### SUPPLIED PASSAGE
# Colnago Master B-Stay



## 19surf74 (Feb 1, 2009)

Just picked up my first Colnago. Had to buy used, as it was all I could afford. It might be a few weeks before I can get it completely built, as I will be out of pocket. Not to mention, I have been put on a payment plan for the bike by my wife. Just a few questions:

1. Is the bottom bracket Italian threaded?
2. The add said 1" steerer, but included a 1 1/8" adaptor?? What in the world is this?
3. Looking to put the new SRAM Force 2010 on it, is this acceptable for an Italian bike?
4. Anything I should know about this particular bike?

My first Colnago! I can't wait!:thumbsup:


----------



## Dinosaur (Jan 29, 2004)

Yep, Italian BB
Most likely comes with a shim for the 1" stem.
Put anything on it you want. It's your bike.

I tried to order one two years ago. At that time Colnago's were hard to come by. I have a Colnago Master X-Light and was told there is not much diff between the B-Stay and the all steel Master. I just wanted something different. If I had come into the shop a couple of weeks earlier I could have picked up B-Stay frame with carbon fork for $1500...my loss... 

I love my Master X-Light..


----------



## icsloppl (Aug 25, 2009)

1. Is the bottom bracket Italian threaded?

Yes.

2. The add said 1" steerer, but included a 1 1/8" adaptor?? What in the world is this?

Probably a left over shim from a 1 1/8 inch stem. 

3. Looking to put the new SRAM Force 2010 on it, is this acceptable for an Italian bike?

Depends on what you want. Some people clearly feel motivated to present a unified Italian look. You could probably get a new 10 speed Chorus or used Record 10 for about the same cost if you want to maintain "the look".

4. Anything I should know about this particular bike?

The Master B-stay got a mixed response due to the non-std construction (tig welded rear section) and materials (steel and carbon mix). The geometry is standard Colnago though.


----------
######
◆ REQUIRED TASKS
1. Name every drivetrain component group mentioned in the Colnago thread.
2. According to the Colnago thread, why did the Master B-stay get a mixed response?
3. From the Colnago thread, repeat the passage starting with "My first Colnago!" and going on through "for $1500...my loss...".
### INFORMATION PROVIDED
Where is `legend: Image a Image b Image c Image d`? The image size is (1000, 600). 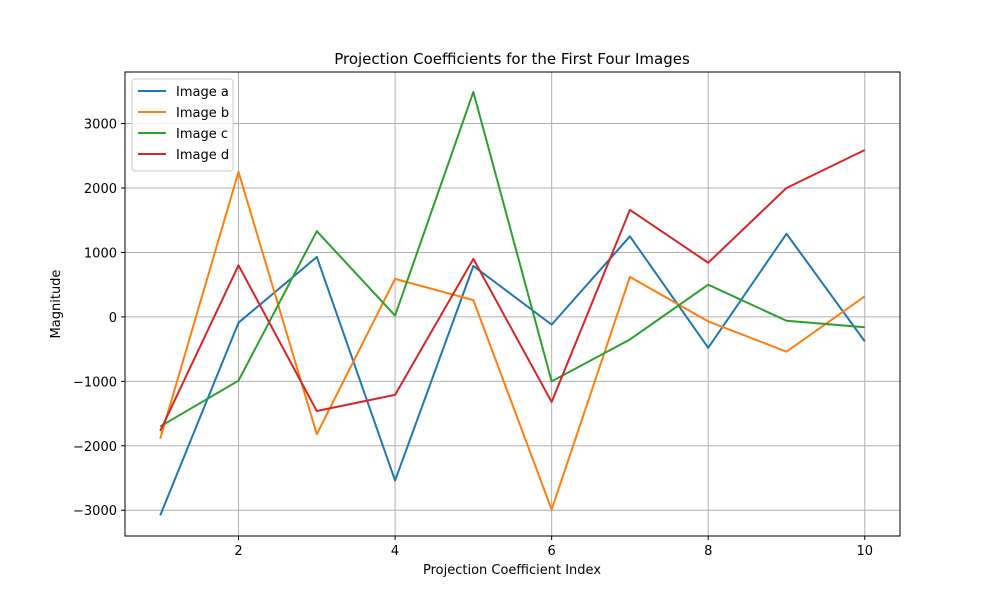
######
◆ RESULTS FOR EACH TASK
1. SRAM Force 2010, 10 speed Chorus, and Record 10.

2. It got a mixed response because of its non-standard construction, with a TIG-welded rear section, and its mix of steel and carbon materials.

3.
My first Colnago! I can't wait!:thumbsup:


----------



## Dinosaur (Jan 29, 2004)

Yep, Italian BB
Most likely comes with a shim for the 1" stem.
Put anything on it you want. It's your bike.

I tried to order one two years ago. At that time Colnago's were hard to come by. I have a Colnago Master X-Light and was told there is not much diff between the B-Stay and the all steel Master. I just wanted something different. If I had come into the shop a couple of weeks earlier I could have picked up B-Stay frame with carbon fork for $1500...my loss...